Between 1919 and 1932 he won ten North and four County championship medals with the all conquering Toomevara "Greyhounds".
He made his inter county debut in 1919 and was a regular on the Tipperary team from 1922 until ill health interrupted
his hurling career in 1936. John Maher of Thurles puts it graphically in 1935: " A Tipperary team without Martin Kennedy
would be like a race horse without a jockey ". Martin won his first All-Ireland medal playing against Galway in 1925
and his second in 1930 when Tipperary defeated Kilkenny. In addition he gained six railway cup medals with Munster and was
selected on the Irish team for the Tailteann Games of 1928. He toured the U.S.A. with Tipperary in 1926 and again in 1931,
where his scoring exploits earned him the title " The Golden Boy of Hurling ".

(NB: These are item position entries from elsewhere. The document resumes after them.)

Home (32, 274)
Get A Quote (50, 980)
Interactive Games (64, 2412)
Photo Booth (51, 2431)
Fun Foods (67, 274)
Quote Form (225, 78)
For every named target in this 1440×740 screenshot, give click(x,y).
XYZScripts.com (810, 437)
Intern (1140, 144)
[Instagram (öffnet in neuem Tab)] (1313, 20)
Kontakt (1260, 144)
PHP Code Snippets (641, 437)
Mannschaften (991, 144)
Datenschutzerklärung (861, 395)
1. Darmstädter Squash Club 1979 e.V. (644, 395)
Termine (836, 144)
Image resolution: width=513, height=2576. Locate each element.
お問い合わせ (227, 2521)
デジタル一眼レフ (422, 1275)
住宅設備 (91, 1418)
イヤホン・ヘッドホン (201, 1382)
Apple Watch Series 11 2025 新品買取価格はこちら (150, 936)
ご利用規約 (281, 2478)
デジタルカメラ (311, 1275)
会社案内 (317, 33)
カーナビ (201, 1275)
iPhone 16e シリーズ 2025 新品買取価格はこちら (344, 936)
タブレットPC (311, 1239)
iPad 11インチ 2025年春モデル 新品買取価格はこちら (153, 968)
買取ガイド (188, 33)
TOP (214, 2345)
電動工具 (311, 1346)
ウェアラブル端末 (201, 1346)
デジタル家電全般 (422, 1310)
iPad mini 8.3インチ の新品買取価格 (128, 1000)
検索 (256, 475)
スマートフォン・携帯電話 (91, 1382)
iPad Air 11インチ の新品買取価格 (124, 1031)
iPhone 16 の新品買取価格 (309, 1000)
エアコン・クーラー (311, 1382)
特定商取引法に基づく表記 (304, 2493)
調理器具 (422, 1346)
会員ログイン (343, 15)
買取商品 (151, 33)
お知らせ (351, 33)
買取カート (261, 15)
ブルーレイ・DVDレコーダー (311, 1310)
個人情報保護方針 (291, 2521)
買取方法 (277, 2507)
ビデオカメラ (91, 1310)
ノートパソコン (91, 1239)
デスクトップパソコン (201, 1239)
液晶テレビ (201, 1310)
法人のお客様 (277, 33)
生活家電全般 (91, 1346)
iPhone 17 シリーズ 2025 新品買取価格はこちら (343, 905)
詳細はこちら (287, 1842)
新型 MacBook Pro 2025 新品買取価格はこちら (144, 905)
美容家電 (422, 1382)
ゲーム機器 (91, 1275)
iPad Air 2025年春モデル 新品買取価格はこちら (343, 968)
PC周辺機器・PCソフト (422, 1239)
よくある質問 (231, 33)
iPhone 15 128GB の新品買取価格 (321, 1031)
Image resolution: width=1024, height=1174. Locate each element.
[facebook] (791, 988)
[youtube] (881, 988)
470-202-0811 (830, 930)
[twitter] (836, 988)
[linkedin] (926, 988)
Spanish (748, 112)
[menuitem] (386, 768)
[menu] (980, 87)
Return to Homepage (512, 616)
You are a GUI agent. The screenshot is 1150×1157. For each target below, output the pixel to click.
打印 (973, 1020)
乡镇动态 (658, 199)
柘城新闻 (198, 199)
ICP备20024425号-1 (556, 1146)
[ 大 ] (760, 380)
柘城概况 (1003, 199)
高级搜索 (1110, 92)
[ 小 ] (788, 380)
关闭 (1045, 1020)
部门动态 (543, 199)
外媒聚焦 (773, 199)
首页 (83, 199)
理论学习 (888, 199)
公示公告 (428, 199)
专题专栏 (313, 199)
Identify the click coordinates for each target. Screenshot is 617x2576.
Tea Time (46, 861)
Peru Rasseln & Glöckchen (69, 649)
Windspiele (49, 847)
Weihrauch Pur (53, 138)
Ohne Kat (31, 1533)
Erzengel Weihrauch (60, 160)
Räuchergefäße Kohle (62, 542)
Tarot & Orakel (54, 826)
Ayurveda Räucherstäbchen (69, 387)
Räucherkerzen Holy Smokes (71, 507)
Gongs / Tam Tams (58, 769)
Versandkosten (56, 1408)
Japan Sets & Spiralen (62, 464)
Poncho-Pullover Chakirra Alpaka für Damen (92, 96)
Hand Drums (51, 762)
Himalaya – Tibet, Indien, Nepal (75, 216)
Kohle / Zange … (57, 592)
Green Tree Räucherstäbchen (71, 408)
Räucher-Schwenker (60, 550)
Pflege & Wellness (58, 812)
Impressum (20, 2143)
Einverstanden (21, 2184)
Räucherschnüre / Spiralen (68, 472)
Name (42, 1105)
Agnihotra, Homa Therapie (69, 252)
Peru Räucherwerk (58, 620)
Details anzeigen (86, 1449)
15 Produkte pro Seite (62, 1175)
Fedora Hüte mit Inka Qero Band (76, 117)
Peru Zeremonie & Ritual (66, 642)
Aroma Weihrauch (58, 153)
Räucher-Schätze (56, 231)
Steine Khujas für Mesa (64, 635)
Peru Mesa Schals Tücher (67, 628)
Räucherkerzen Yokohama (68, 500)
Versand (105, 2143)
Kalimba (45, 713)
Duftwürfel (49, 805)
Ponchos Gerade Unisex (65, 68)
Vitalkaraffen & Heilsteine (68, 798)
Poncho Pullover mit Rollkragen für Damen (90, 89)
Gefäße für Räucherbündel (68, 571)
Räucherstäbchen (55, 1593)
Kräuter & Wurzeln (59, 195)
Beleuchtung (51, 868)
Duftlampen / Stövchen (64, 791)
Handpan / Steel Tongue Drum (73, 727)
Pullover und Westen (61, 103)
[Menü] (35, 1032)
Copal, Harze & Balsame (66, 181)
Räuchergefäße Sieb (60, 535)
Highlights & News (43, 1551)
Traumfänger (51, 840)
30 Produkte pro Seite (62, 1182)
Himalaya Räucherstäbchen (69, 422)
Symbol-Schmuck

Martin transferred to Killadangan in November 1932 when he came to live at Castlesheela. His presence at full forward
galvanized a good team into one of the best and most exciting in North Tipperary. During the next fourteen seasons Killadangan
appeared in nine North senior Finals, won three and by all accounts were unlucky not to take a couple more. Martin's proudest
moment with Killadangan came in 1943 when he captained the team to victory over Roscrea in the North final. He appeared in
his last final in 1945 when Killadangan went down by 5 - 06 to 1 - 04 to Roscrea.
After his retirement he was a Killadangan mentor for many years and a Tipperary selector from 1951 to 1969. Martin died
in 1983 and was laid to rest in Monsea, in the heart of the parish to which he had brought such glory on the playing field.
Many tributes were paid to him during his long and distinguished career, but perhaps the most eloquent of all was that in
his own Ballycommon-Dromineer district he was known simply as - " The Hurler ".